L’hybridation de l’Europe et du monde musulman

À propos de : H. Laurens, J. Tolan, G. Veinstein, L’Europe et l’islam. Quinze siècles d’histoire, Odile Jacob.


Dans une monumentale étude, trois historiens étudient les échanges politiques, militaires, culturels et économiques qui lient, depuis un millénaire et demi, l’Europe et l’islam. Une des originalités de leur approche tient à ce qu’elle ne se cantonne pas à la question des religions et permet de réfuter les discours sur l’inévitable affrontement entre les mondes européen et arabo-musulman.

Recensé : Henry Laurens, John Tolan, Gilles Veinstein, L’Europe et l’islam. Quinze siècles d’histoire, Paris, Odile Jacob, coll. « Histoire », 2009, 473 p.

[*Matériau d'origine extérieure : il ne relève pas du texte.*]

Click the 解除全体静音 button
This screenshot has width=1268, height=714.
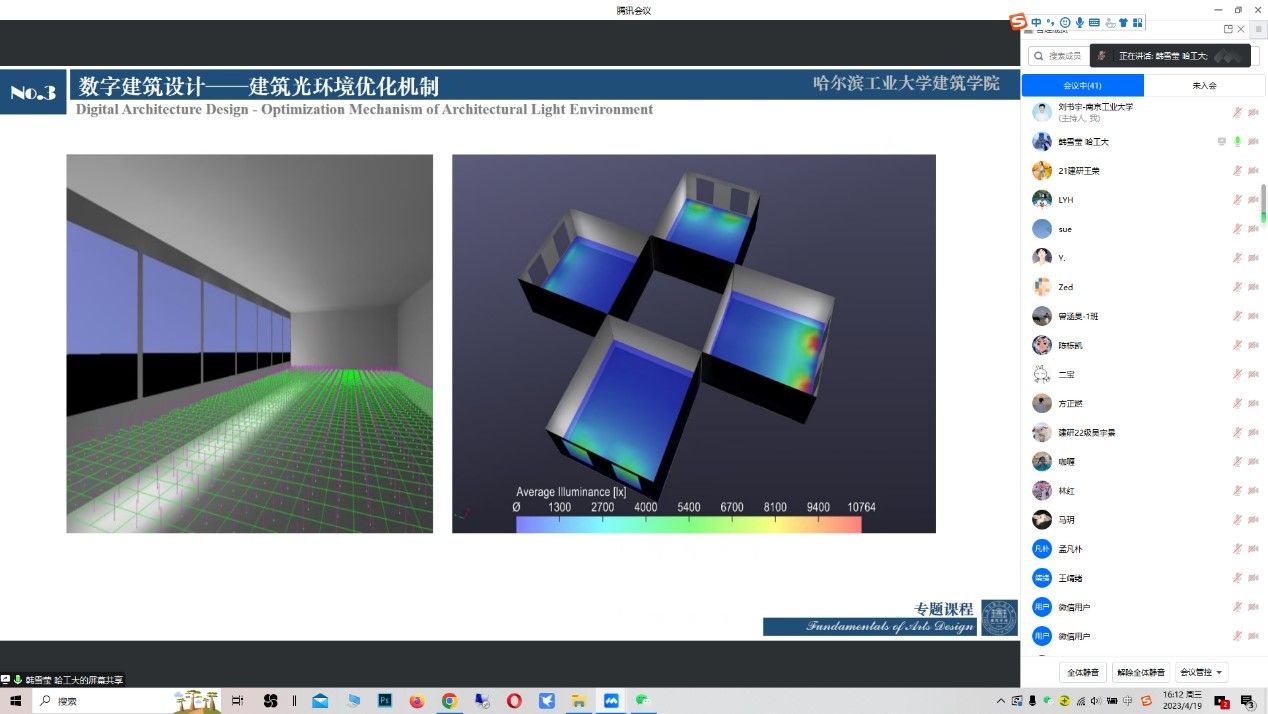[1141, 673]
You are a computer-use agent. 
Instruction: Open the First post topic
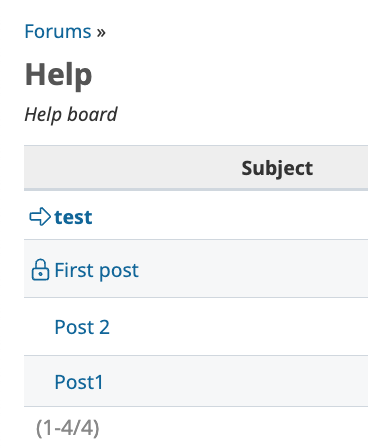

L’histoire croisée de l’Europe et du monde musulman ne se réduit pas aux conquêtes réciproques et à un affrontement à prétention universelle. L’Europe et l’islam, cosigné par trois spécialistes dont la réputation n’est plus à démontrer (Henry Laurens et Gilles Veinstein enseignent au Collège de France, John Tolan à l’université de Nantes), est une synthèse majeure qui se tient à distance de toute approche de type idéologique – ce n’est pas toujours le cas en pareil domaine.

La première qualité de cette fresque est de nous inscrire dans la longue durée, sur un immense espace situé entre les océans Atlantique et Indien, qui englobe le Vieux Continent, le monde arabe et le monde turco-ottoman. Les trois historiens à l’œuvre mettent à la disposition du public leur connaissance des langues, leur maîtrise de sources riches et variées, croisant des travaux précis et des synthèses plus générales. Quelques pièces sont livrées à la connaissance des non-spécialistes ; ainsi cette proclamation des ulémas d’Al-Azhar répondant au souhait conjoint de la France et de la Grande-Bretagne, le 21 janvier 1916 :

« Considérez la partie de l’Irak occupée actuellement par les Anglais, regardez quel est le sort du Liban et celui des Arabes d’Occident protégés de la France, et vous vous apercevrez de la différence qui existe entre les procédés des Anglais, des Français et ceux des Turcs. Les Turcs en veulent à la langue arabe, la langue du Prophète et du Coran, la langue de la prière, et cherchent à l’anéantir pour lui substituer la leur […]. En Syrie, les Libanais, par leurs nombreux écrits, et les jésuites, par le concours de leur talent, sont devenus les propagateurs de la langue arabe. En Égypte, grâce au concours des Anglais, cette langue est devenue florissante. […] Dernièrement encore, lors de la réunion du Congrès arabe à Paris, la France a prêté à ce Congrès toute sa sollicitude. »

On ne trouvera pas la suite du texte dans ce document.